Der erste Peak aller Proben stellt die in ungefähr gleicher Konzentration eingesetzten TS-Primer von der Länge 18 Basenpaare dar. Der zweite Peak ist der Nachweis für das Vorhandensein von 36 Basenpaar langen DNA-Fragmenten. Dies ist aber lediglich das Ergebnis der internen PCR-Kontrolle, die aufzeigen soll, daß eine PCR auch tatsächlich stattgefunden hat.
Vergleicht man das graphisch dargestellte Ergebnis der Blutprobe von Wiebke und der Gewebeprobe aus dem Ewing Knochentumor, ist ein deutlicher Unterschied im Kurvenverlauf der Graphen zu sehen. Bei Wiebke sind keine weiteren Peaks zu erkennen. Daraus kann man folgern, daß in den Blutzellen keine Telomeraseaktivität vorhanden war und die TS-Primer daher auch nicht verlängert wurden. Bei der Gewebeprobe des Ewing-Tumors sind neben den TS-Primern und der DNA-Fragmente der internen PCR-Kontrolle auch weitere DNA-Stücke der Länge 50+n x 6 Basenpaare nachgewiesen worden. Dabei ist die Konzentration der DNA von 50 Basenpaaren am höchsten und nimmt mit zunehmender DNA-Länge immer mehr ab. Auch ist die Konzentration der DNA von 36 Basen nicht so hoch wie beim Ergebnis von Wiebke. Diese Resultate lassen auf Telomeraseaktivität in den Tumorzellen schließen. Die Länge der DNA-Fragmente von 50+n x 6 Basenpaare resultiert daraus, daß die Telomerase die TS-Primer immer um die Telomersequenz 5'-TTAGGG-3' verlängert. Dabei ist es wahrscheinlicher, daß in der vorgegebenen Reaktionszeit von 35 Minuten die DNA um eine Telomersequenz verlängert wird als um zwei Sequenzen (usw.). Daher zeigt auch der Kurvenverlauf eine Abnahme der Konzentration der DNA-Stücke mit zunehmender DNA-Länge. Auch die niedrigere Anzahl an 36 Basenpaar langen DNA-Stücken ist eine Folge der Telomeraseaktivität.
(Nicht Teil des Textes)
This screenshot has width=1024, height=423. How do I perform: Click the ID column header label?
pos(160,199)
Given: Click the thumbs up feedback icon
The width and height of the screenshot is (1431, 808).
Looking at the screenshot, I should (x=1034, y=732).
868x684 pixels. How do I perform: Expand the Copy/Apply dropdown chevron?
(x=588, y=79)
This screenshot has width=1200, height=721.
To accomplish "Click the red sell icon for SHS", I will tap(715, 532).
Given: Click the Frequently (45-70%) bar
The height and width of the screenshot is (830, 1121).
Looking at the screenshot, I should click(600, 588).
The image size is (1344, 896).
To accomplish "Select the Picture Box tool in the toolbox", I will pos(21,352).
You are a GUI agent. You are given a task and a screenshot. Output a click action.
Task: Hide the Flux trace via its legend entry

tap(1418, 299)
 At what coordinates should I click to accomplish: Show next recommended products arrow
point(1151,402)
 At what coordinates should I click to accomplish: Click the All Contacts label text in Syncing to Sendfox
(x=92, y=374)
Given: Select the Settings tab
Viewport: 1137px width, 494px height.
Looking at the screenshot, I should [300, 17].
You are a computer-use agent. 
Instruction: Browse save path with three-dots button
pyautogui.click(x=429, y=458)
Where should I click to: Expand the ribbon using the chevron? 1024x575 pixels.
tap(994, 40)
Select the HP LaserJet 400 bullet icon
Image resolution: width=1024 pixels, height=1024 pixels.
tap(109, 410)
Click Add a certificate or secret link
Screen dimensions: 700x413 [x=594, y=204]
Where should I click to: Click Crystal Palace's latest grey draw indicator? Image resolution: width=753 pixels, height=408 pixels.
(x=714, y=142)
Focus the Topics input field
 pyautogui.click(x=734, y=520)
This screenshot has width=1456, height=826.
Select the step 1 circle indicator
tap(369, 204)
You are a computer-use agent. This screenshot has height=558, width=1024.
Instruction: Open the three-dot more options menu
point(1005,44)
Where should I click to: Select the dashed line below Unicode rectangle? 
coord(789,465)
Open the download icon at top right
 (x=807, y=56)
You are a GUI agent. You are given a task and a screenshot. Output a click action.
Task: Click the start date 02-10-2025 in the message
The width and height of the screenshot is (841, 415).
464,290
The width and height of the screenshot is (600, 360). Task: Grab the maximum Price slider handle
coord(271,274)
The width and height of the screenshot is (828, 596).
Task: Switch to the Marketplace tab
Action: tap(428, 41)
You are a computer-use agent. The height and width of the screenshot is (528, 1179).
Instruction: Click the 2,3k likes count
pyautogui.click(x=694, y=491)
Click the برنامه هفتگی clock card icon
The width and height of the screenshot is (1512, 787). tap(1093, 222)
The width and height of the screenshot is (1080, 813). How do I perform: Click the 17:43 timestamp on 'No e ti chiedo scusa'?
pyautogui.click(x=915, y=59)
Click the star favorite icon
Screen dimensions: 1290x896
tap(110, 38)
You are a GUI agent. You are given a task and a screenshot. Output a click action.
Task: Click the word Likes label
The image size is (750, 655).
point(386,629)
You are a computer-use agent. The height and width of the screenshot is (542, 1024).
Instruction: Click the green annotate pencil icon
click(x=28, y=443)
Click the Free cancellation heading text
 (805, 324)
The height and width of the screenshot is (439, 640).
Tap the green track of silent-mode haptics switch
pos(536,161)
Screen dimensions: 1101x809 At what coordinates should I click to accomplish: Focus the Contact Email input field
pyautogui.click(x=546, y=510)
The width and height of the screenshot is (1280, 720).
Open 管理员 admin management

Da nun neben der DNA aus der internen PCR-Kontrolle auch weitere durch die Telomerase verlängerte DNA-Fragmente vorhanden sind, steht die vorgegebene Menge an reversen Primern nicht mehr allein für die Replikation der DNA von 36 Basenpaaren zur Verfügung, sondern wird auch zur Verdopplung der verlängerten DNA verwendet. Daher ist die Konzentration der 36 Basenpaar langen DNA niedriger, als es bei Wiebkes Blutprobe der Fall ist.
Neben diesen beiden Proben haben wir auch eine vorgefertigte Probe aus dem Kit verwendet, an der wir unsere Ergebnisse kontrollieren konnten. In der Probe war Telomeraseaktivität vorhanden (positive Kontrolle).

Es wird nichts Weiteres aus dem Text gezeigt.